**** Supplied records
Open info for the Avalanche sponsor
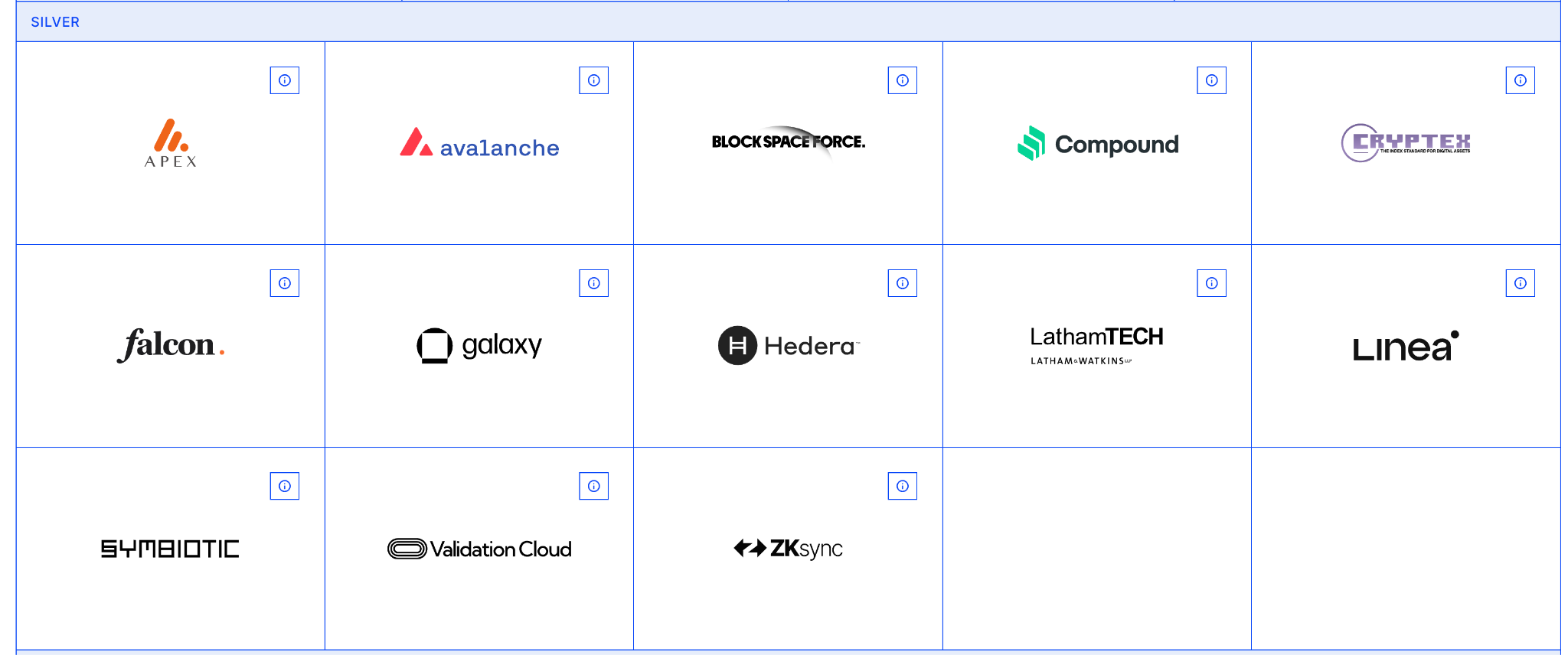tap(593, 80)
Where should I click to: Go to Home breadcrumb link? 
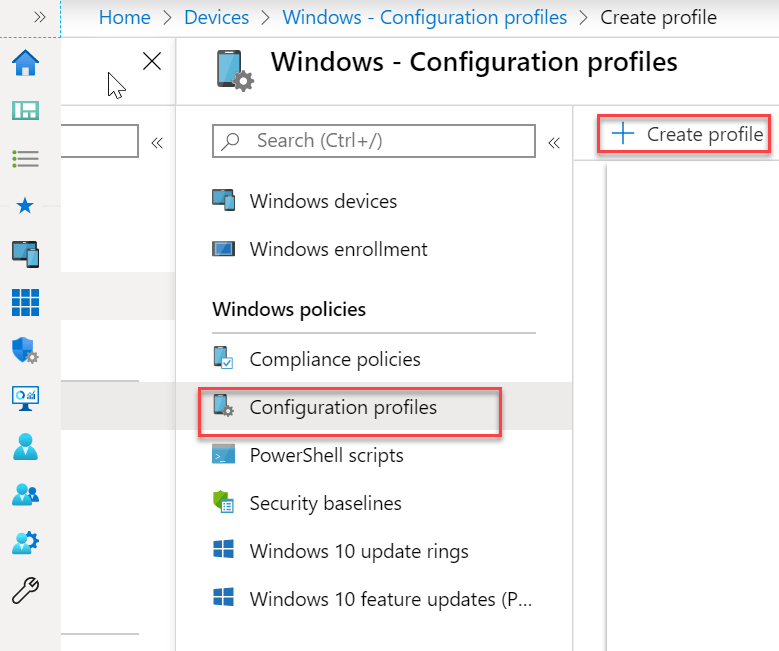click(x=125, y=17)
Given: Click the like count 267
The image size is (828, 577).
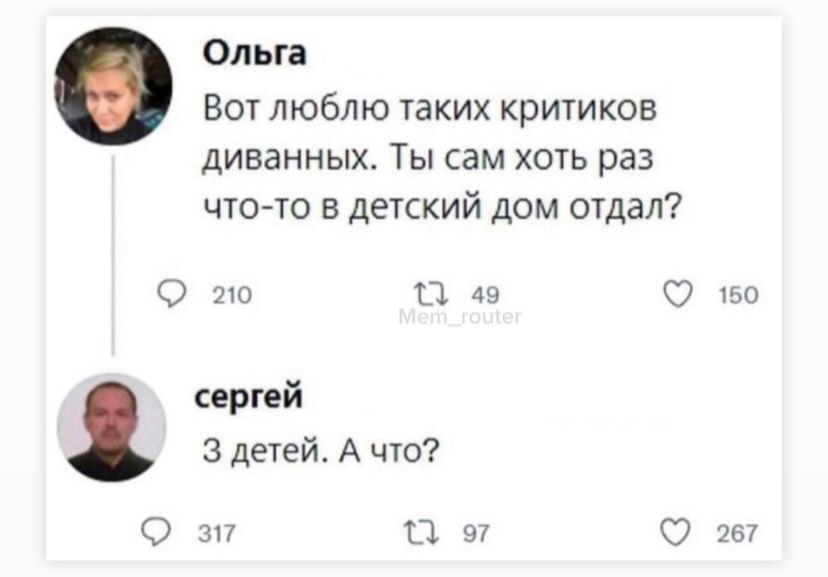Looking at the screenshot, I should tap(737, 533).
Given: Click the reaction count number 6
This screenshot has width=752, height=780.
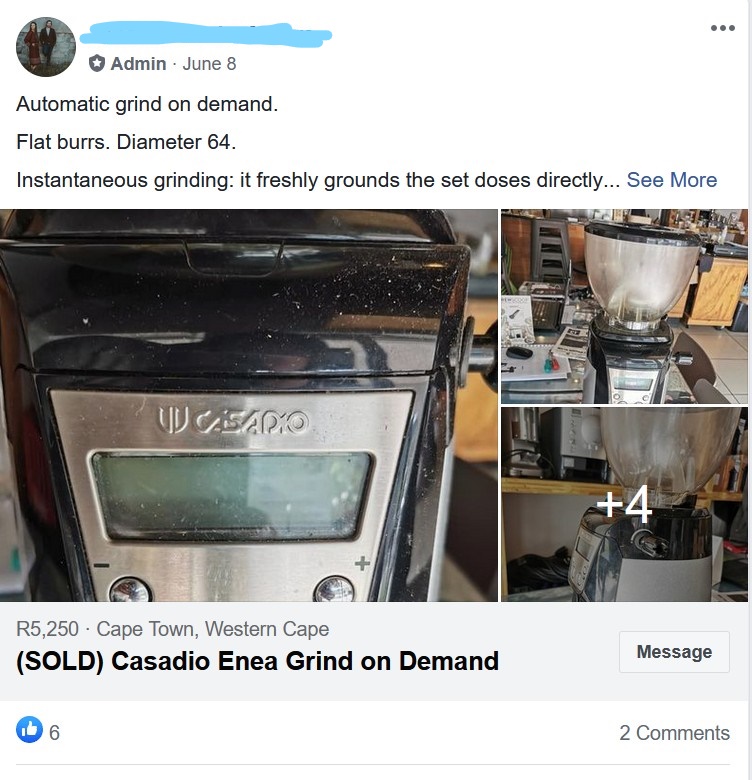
********
▶ _Task goal_: Look through the entries and copy every line in which the string "Given" appears.

▶ _Solution below_:
Given: Click the like count 267
Given: Click the reaction count number 6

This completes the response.